The first goal of the Society’s campaign is to position the SNM as a central repository for education for molecular imaging, Sandler said. “We are trying to positive the Society of Nuclear medicine as one of the main organizations that can work collaboratively with several other molecular imaging organizations to bridge the gap from basic research to the clinic.”
Bridging the gap may include including a wider range of scientists with more diverse backgrounds, Sandler said. “The key will be to get people very dedicated in a particular area to at least be conversant with people in other areas to work together productively.” That’s a first step and the creation of formal training programs may be discussed in the future.

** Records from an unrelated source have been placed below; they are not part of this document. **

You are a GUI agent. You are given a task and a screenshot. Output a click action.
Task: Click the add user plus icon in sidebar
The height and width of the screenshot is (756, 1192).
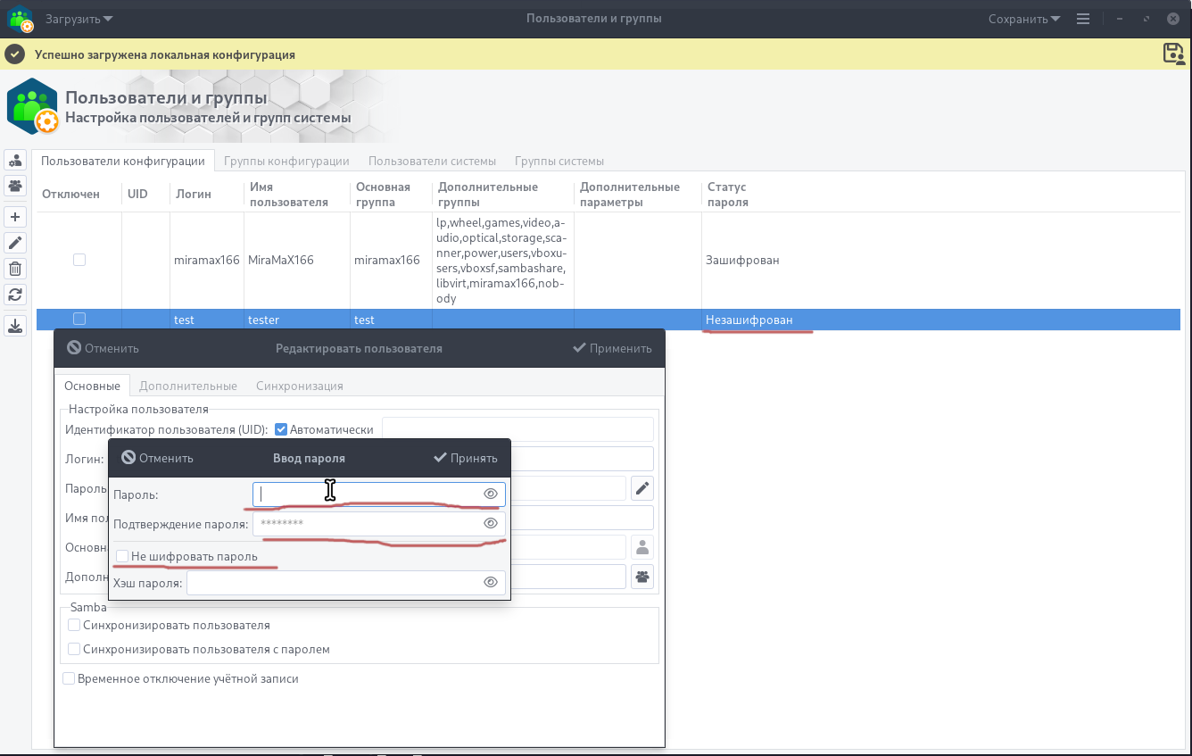point(15,217)
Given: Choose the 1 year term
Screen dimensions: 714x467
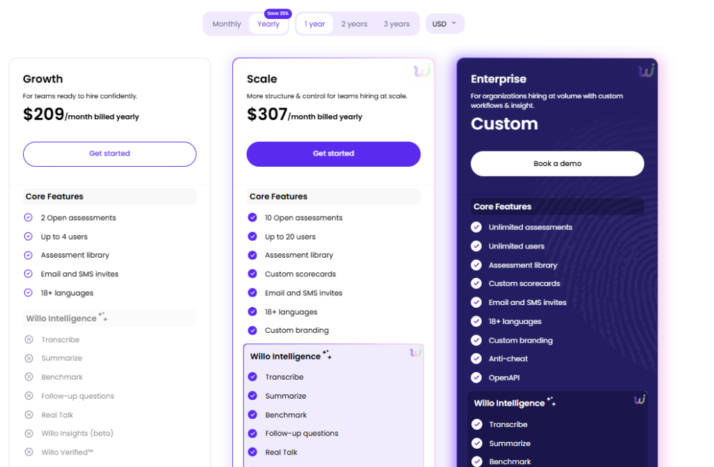Looking at the screenshot, I should coord(314,24).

Meanwhile, using molecular imaging techniques, clinicians have the ability in real time to change a patient’s therapeutic regimen, Sandler said. Physicians typically look for the anatomic changes that occur over long periods of time through a series of MRIs. But, “now we’ve already shown that within a day or two after beginning treatment, molecular imaging can show changes and predict whether the patient will respond to treatment.” Molecular imaging is very helpful in two areas, he said: finding disease at a curable stage, including early metastases and even early enough to prevent the spread of cancer; and selecting appropriate patients for therapeutic trials. “If compounds are going to fail, they will fail early on in the drug development process,” said Sandler. “You can find the right patients to test with these highly-specific drugs by developing imaging probes in parallel, so lots of money can be saved there.” All the major pharmaceutical companies, as well as many of the smaller ones, are developing in house molecular imaging programs to hasten drug developments. “Molecular imaging is making a big impact on medicine,” said Sandler.
At the summit, there was a lot of discussion of the modalities that could be used for molecular imaging,” said Sandler. “That’s what makes molecular imaging so unique. What’s exciting about molecular imaging is that it’s no longer just about radiopharmaceutical-based imaging techniques.”
The backbone of molecular imaging research is working in an interdisciplinary fashion with people from basic biology, chemistry, physics, and other branches, Sandler said. But the challenges include funding and education. The National Institutes of Health has leveled off in its ability to fund the major centers that are springing up at academic teaching institutions. “We need to come up with creative ways to find support,” he said. And a community well-versed in the uses of molecular imaging is important to reap the benefits.
“Molecular imaging is a real galvanizing force. It’s bringing people together in just last 5-20 years for a wide variety of disciplines and that’s what makes it fun and fascinating,” said Sandler. “We are making strides toward making things happen so we will be able to treat patients better. Molecular imaging represents the future of diagnostic imaging and it needs further input from industry.”